La noticia, por supuesto, me interpela. Leo que en estas Navidades ha llegado en formato audio el clásico del autor Enrique Monasterio, El Belén que puso Dios.
Belén le dicen a nuestros pesebres en España y este libro viene a ser, como se lo ha definido, una contemplación del Nacimiento donde toda la creación —de la estrella al borrico— cumple su papel en el pesebre que Dios soñó desde mucho antes de la Creación. Valga esa repetición.
Ese libro, lo supe ahora, cumple treinta años desde su primera publicación y, a pesar de que siempre lo he sentido muy mío, me alegro al comprobar la magnitud de su difusión.
¿Por qué lo he sentido tan mío?
Simplemente porque cada Adviento, es decir, en las cuatro semanas de preparación para la Navidad, busco en mi librero ya sin siquiera proponérmelo, mi ejemplar de El Belén que puso Dios. Nunca he llegado a saber bien si es un libro para grandes o también con mucho para niños, pero la verdad es que ambos nos confundimos, quizás con la misma expectación, ante la espera de la venida y la llegada del Niño. De este Niño con mayúscula que es Dios.
Y ahí está, siempre en diciembre, esperándome a veces más oculto y a veces no, desde hace muchos años, entre tantos otros títulos tal vez incluso más selectos, pero que en época navideña al menos para mí parecen carecer de todo valor.
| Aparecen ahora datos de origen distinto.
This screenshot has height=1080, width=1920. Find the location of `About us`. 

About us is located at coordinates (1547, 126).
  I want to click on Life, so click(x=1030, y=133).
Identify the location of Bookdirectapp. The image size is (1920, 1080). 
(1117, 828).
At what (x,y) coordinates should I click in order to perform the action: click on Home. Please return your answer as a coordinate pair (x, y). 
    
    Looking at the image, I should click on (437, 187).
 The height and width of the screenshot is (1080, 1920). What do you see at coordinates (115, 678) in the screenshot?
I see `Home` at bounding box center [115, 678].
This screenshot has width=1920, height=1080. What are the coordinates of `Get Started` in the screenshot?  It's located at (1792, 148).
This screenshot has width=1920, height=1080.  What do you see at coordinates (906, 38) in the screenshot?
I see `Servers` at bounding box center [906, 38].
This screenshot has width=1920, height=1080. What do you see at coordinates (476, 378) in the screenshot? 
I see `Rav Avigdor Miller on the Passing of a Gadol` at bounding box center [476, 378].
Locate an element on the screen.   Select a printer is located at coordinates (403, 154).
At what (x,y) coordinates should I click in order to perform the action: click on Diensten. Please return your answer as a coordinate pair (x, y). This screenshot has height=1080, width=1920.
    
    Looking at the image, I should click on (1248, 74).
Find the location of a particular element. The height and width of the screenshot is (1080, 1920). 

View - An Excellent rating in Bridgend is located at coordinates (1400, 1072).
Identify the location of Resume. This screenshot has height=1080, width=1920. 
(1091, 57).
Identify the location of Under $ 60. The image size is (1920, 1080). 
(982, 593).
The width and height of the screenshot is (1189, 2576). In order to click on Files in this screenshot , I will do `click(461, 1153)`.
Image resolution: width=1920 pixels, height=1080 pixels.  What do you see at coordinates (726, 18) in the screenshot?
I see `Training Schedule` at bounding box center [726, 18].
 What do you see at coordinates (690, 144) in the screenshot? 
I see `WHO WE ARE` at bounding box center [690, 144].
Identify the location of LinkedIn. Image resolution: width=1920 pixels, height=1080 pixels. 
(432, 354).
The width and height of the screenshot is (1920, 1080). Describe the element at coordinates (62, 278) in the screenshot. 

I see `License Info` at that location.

Ya al recomenzarlo (la edición que tengo es la novena) sus páginas van explicando lo que significa la fiesta grande que estamos viviendo y que tanto quisiéramos que la humanidad entera también viviera en su pleno significado.
Baste un párrafo:
La Navidad no es un aniversario, ni un recuerdo. Tampoco es un sentimiento. Es el día en que Dios pone un belén en cada alma. A nosotros solo nos pide que le reservemos un rincón limpio; que nos lavemos las orejas para oír el villancico de los ángeles en la Nochebuena; que nos quitemos la roña acumulada, acudiendo al estupendo detergente de la Penitencia (confesión): que abramos las ventanas y miremos al cielo por si pasaran de nuevo los Magos, que son de verdad, que existen, y vienen siguiendo la estrella de entonces, camino del mismo portal.
Solo me queda desearle a quien lea estas líneas una Feliz Navidad. Pero, además, sugerirle que nos asomemos a ese pesebre. De cada uno de nosotros depende lo que ahí podamos no solo ver, sino también contemplar.